The Grind

It’s getting into the thick of the term now and things are getting busy. As of now I’m trying to balance being a new dad/husband, increased responsibilities during the 45 hour work week, and increased workload from the 11 credits I’m taking. I’ve been in school now a combination of part time and full time for 7 years, this is my 8th. I’m extremely excited about graduating and I’m optimistic about how my work experience, combined with my experience at OSU can help further my career. I dream of the day where I only have to work and don’t have to take classes anymore. While I have enjoyed my CS classes throughout my education, I’m ready to start coding more at work, and less in my hours outside of work. Even though life is busy, work has been very exciting recently!

Automating My Job

Right now there are not a lot of new developments with my senior project. So it seems like an opportune time to discuss some of the exciting things I have been doing during my day job. I currently am a service desk technician, but my workplace has been very receptive to improving processes using scripting, or any other method I come up with. I started learning some PowerShell in my spare time at work, and I found that it’s basically a programming language. To me, it really codes codes like a combination of Python and C++, two languages I’m very familiar with. I knew that it was a scripting language but I did not understand it’s capability to make such advanced programs/scripts.

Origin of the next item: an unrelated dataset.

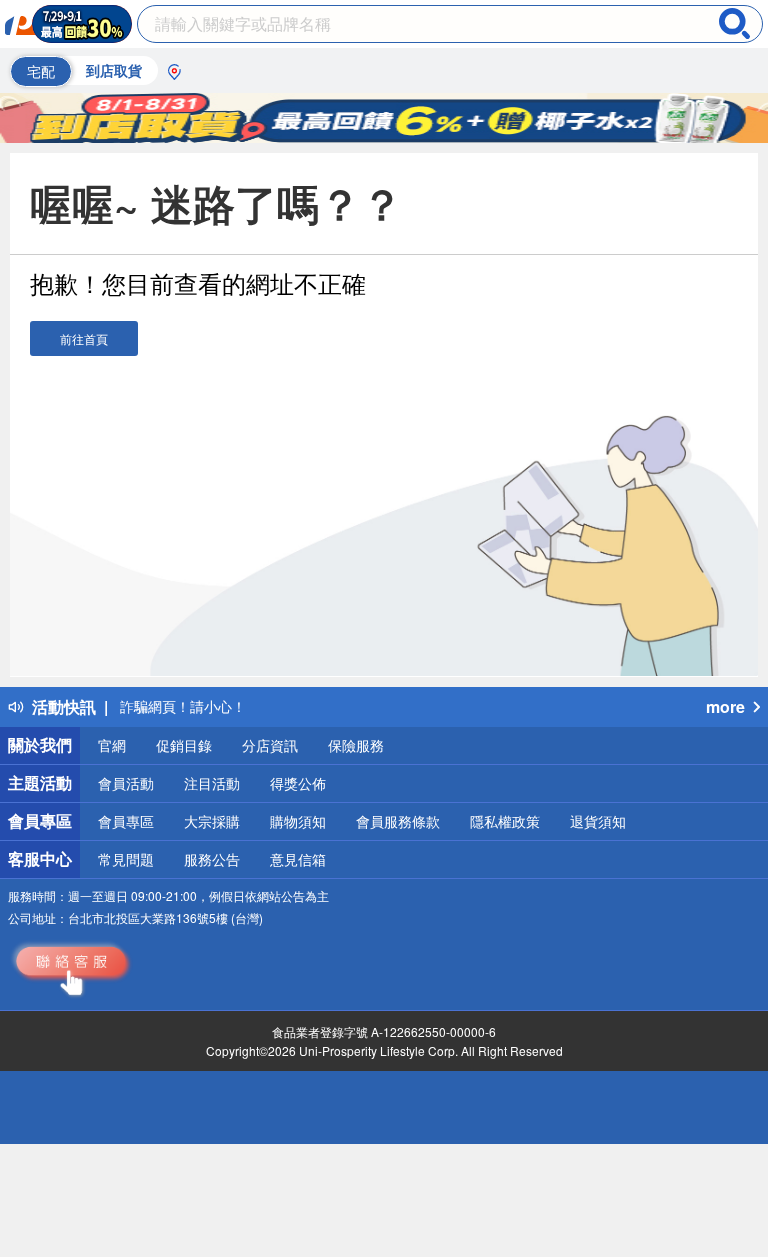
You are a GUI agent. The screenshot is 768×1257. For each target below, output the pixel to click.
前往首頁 (84, 338)
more (725, 706)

Using PowerShell has been exhilarating and inspiring so far. I was able to take an existing script that was probably 300-400 lines of code used to create ActiveDirectory users that my organization had, and improve on it drastically. The project is now north of 4000 lines of code and automates essentially the entire user creation process for Active Directory. Office365, and AzureAD. I was able to use a PowerShell Module to import data that defines what permissions and licenses users get. The script I created uses some of my knowledge of control flow, data validation, and advanced data structures like nested hashes. This has been a fantastic project that I will certainly bring up when interviewing for future jobs.

Gitting better with Git

The PowerShell Script I wrote for work was a huge learning experience. It was the first time I had ever worked on such a large project. It was especially challenging because not only was I learning PowerShell and learning some of the oddities with ActiveDirectory, but I was also learning how to better use source control and trying to utilize Project Management Software as best I could.

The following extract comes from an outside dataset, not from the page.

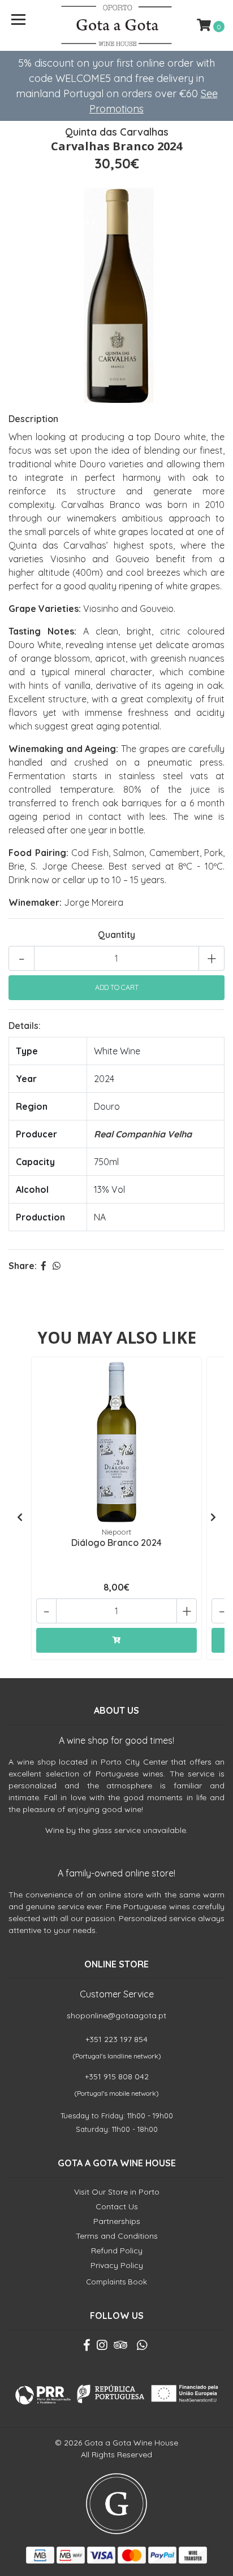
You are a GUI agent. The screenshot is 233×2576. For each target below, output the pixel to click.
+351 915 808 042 (117, 2076)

I had done some of these things in classes, but for me, until you do it in the real world with a project where source control actually makes sense, it’s difficult to really learn how to use it best. I reached out to some friends and did some research on best practices and I know I’ve come a long way with using source control. I finally see the value of source control for real, it has saved me several times when I have accidentally made a mistake. My favorite method of using source control so far is to use a structure similar to this:

In this diagram, the black center line is the main branch that contains the working version of the code and the colored lines are different branches. Whenever I want a new feature implemented, I create a copy of the working branch, develop on it with multiple commits. When a branch/feature is completed, I merge it into the main branch. If I’m working on another branch that was copied at the time before the most current merge, it’s simple enough to just pull the changes from my most recent commit and my active branch will update. This makes it easy to separate different features and implement them into the main branch when I want to.

I’ve also learned how to use tags and versioning. Tags have been been useful for when I reach a “checkpoint” in my code. They allow me to easily define certain features that I’ve implemented, and allow me to keep a script version. With each version having a certain amount of changes. The most beneficial thing I’ve learned here is how to properly version software, and how to write patch notes and how to best communicate that to the team that will use them.

Updates on TransferMe

The experience I’ve had from work building a large PowerShell script makes me excited for the time where I can work on a large scale project with my 2 teammates. We are going to be setting up our development environment soon, adding notes to our Trello board, and getting our GitHub repository set up. I did some more research on the cryptography side. My teammates have been researching the website design and the database design. It will be exciting to work together to build a large scale project that we can all be proud of!